-- start of Given data --

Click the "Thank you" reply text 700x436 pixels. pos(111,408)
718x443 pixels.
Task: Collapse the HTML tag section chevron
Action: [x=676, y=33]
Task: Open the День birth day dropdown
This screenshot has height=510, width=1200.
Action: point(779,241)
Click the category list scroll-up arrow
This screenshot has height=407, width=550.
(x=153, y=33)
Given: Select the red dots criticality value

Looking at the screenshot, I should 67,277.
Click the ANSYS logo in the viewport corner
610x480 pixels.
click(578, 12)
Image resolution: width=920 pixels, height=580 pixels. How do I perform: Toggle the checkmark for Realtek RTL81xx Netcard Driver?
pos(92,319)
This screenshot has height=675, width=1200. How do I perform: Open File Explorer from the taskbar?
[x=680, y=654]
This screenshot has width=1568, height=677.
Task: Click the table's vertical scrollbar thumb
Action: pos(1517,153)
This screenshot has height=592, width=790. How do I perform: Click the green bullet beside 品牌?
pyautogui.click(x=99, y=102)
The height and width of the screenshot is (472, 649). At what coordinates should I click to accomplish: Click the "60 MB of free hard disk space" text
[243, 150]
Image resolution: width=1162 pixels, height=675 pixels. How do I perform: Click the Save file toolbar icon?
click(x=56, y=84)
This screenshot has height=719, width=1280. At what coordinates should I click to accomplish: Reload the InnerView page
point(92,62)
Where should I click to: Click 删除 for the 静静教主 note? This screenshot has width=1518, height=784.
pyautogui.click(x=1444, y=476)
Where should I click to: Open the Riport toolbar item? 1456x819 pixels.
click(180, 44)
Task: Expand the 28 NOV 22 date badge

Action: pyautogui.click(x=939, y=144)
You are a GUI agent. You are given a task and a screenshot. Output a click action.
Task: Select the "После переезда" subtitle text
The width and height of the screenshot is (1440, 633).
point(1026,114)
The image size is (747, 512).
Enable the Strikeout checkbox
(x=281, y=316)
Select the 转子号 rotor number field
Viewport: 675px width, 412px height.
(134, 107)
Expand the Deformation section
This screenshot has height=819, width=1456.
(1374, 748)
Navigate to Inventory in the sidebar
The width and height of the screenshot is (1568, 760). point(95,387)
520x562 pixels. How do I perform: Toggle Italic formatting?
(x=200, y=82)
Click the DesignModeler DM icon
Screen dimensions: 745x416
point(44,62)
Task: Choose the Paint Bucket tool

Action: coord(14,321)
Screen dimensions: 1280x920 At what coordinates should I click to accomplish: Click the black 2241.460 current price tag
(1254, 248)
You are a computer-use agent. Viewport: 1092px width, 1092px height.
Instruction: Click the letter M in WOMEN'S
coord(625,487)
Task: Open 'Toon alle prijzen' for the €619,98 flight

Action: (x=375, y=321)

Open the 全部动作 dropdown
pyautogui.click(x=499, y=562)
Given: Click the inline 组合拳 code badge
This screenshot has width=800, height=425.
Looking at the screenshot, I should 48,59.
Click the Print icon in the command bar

-- end of Given data --

[Exercise]
Turn the lines of the listing, starting with the line containing "The image size is (747, 512)." and going on through the line containing "Action: coord(14,321)", into a Markdown table with the columns Row and Line, numbering each row and leaving out blank lines.

[Answer to this problem]
| Row | Line |
|---|---|
| 1 | The image size is (747, 512). |
| 2 | Enable the Strikeout checkbox |
| 3 | (x=281, y=316) |
| 4 | Select the 转子号 rotor number field |
| 5 | Viewport: 675px width, 412px height. |
| 6 | (134, 107) |
| 7 | Expand the Deformation section |
| 8 | This screenshot has height=819, width=1456. |
| 9 | (1374, 748) |
| 10 | Navigate to Inventory in the sidebar |
| 11 | The width and height of the screenshot is (1568, 760). point(95,387) |
| 12 | 520x562 pixels. How do I perform: Toggle Italic formatting? |
| 13 | (x=200, y=82) |
| 14 | Click the DesignModeler DM icon |
| 15 | Screen dimensions: 745x416 |
| 16 | point(44,62) |
| 17 | Task: Choose the Paint Bucket tool |
| 18 | Action: coord(14,321) |